Pretty awesome that this is a 3200 line single .c file implementation, atop wlroots and it's newer scene graph API. It is not hard to build a good Wayland impl at this point!

alex-moon|7 months ago

Big big fan of dwm, but this wasn't mature when I tried it. I switched to Hyprland and I have to say it has many improvements over dwm.

davidbanham|7 months ago

I have also been very happy with Hyprland as a past dwm user.

cnity|7 months ago

I wonder if it was considered to submit this as a dwm patch instead.

mort96|7 months ago

An X window manager and a Wayland compositor are so radically different beasts that it would probably require a monumental refactor of DWM to make it capable of having an X back-end and a wlroots back-end. Probably easier to just re-create DWM's interface on top of wlroots, like what Sway did with i3.

Also, DWM has an explicit goal of being minimal and to not grow too big. There's no way in hell that Suckless would accept a patch which makes the code way more complex and over 2x larger to make DWM work as a Wayland compositor.
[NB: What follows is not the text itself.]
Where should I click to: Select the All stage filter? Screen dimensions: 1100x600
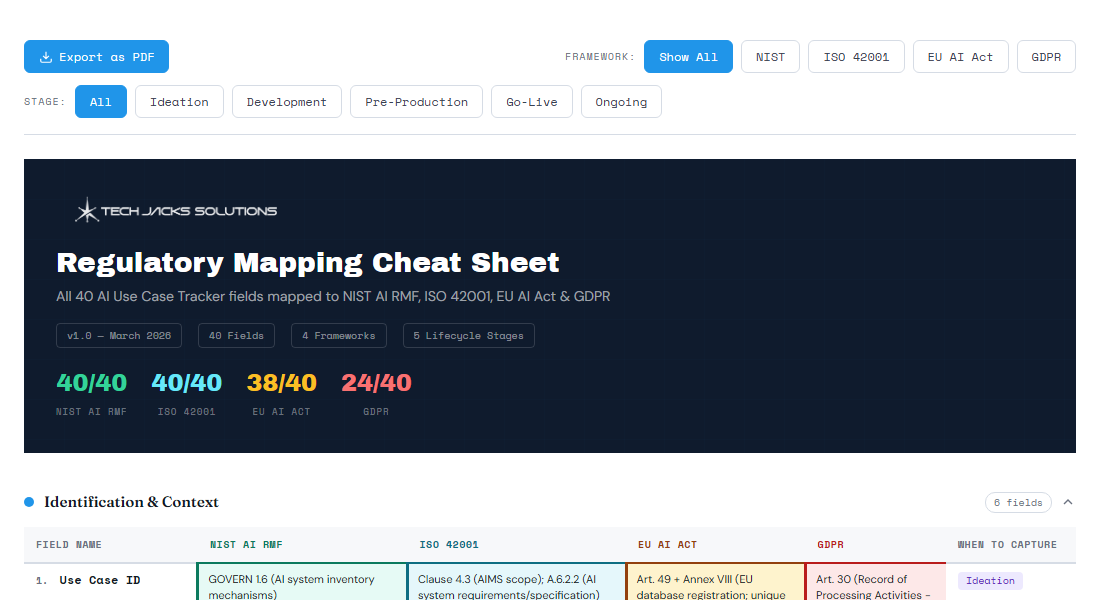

woodrowbarlow|7 months ago

i think fork was the correct approach -- it was written in such a way that many of the popular dwm patches can be applied cleanly to dwl.

(i used dwl for quite a while. strong recommend.)

ivanjermakov|7 months ago

Implementation difference is so big that is makes no sense. Also, Wayland support is obviously out of scope for dwm.

epr|7 months ago

I guess people downvoting this don't get the joke?
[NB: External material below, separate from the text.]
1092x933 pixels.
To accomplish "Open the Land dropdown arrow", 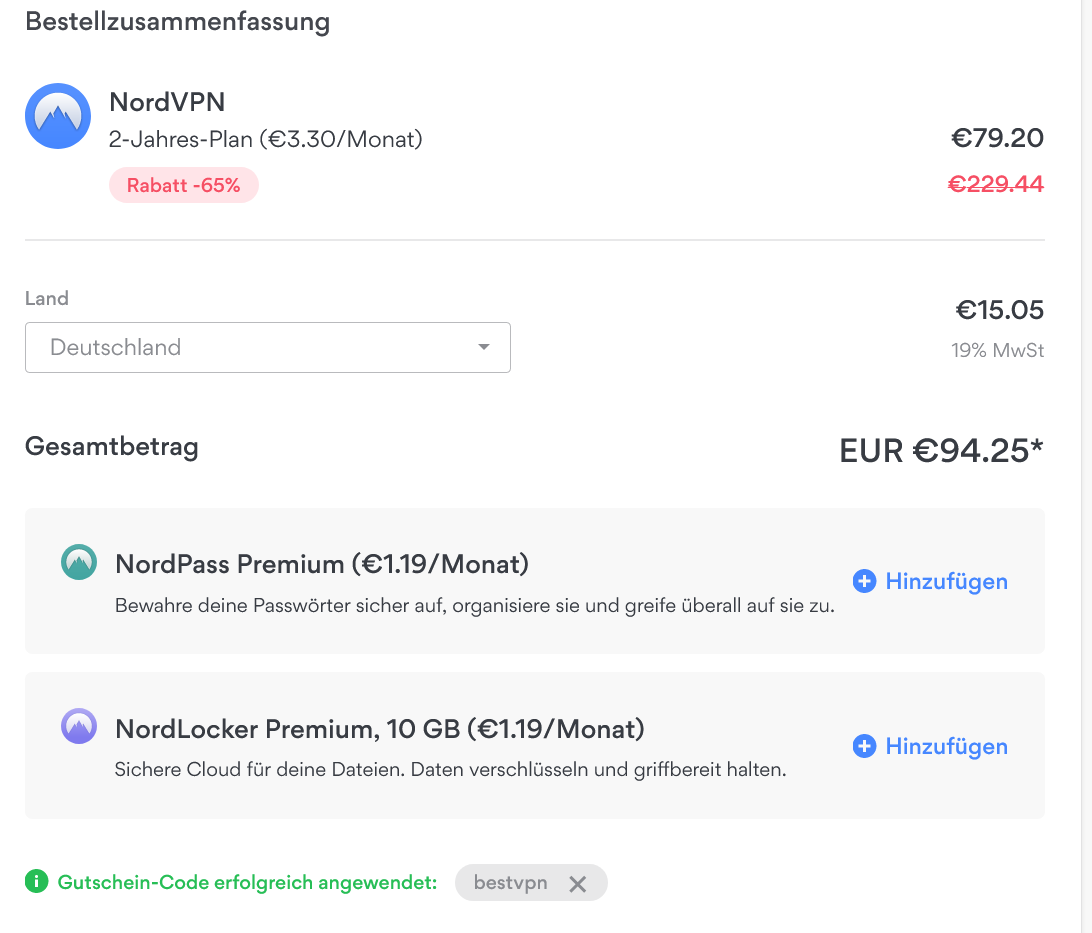I will pos(483,347).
gundamdoubleO|7 months ago

Used dwm for so long it was basically the only reason I didn't switch to Wayland. Very happy with dwl since I found it, made the switch (almost) painless.

mosquitobiten|7 months ago

You coul say the switch was suckless.

snvzz|7 months ago

hopefully with utf-8 support?

ivanjermakov|7 months ago

What do you need Unicode for in a WM?

chiffre01|7 months ago

I want to like Wayland...

dodomodo|7 months ago

[flagged]

temp0826|7 months ago

Wayland has been around for 15+ years now and I've been using it daily for probably 10. At this point I have to assume comments like this are unserious.

yyyk|7 months ago

X withering away was inevitable once you consider the 'economic' situation - very few people worked on it once the commercial Unix vendors went down. There was little practical enthusiasm for a common layer. Even before Wayland, its role was reduced more and more. Wayland is natural evolution of this where most of the work is offloaded to more resourced Desktop environments and the org mostly sets standards.

fruitworks|7 months ago

At some point of development, the only way to progress without spiraling complexity is to break backwards compatibility. You might be interested in studying the internals of X11 and wayland to learn more.
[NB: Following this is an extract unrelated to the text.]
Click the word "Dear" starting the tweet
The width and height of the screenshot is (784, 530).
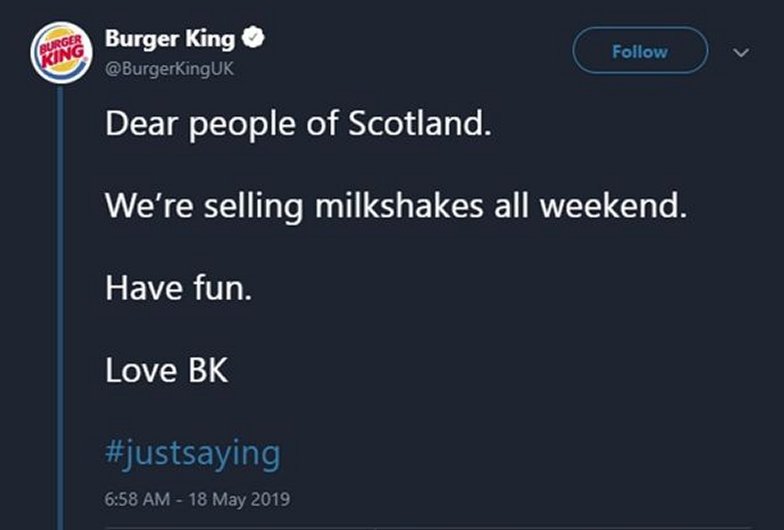pos(140,126)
In a commercial project like windows, this sort of project is a total no-go. However in a collaborative community project like linux userspace, developers have more freedom to make design decisions in spite of short-term consequences.

>The people that develop Linux desktop are deeply unserio

The person who experiences greatness must have a feeling for the myth he is in. He must reflect what is projected upon him. And he must have a strong sense of the sardonic. This is what uncouples him from belief in his own pretensions. The sardonic is all that permits him to move within himself. Without this quality, even occasional greatness will destroy a man.

-Frank Herbert

Don't take yourself too seriously, it might ruin you!

ongy|7 months ago

The core devs were all paid to work on it when I was still active.

Not sure how many of the gnome (mutter) people are paid. Last I checked, the nvidia support was donated by nvidia (paid) for both KDE and Gnome.

I think KDE got some work sponsored by valve (before gamescope), though I'm not quite sure on that.

Overall, outside the sway/wlroots group I was a part of at the time, people generally worked adjacent or directly on wayland for day jobs.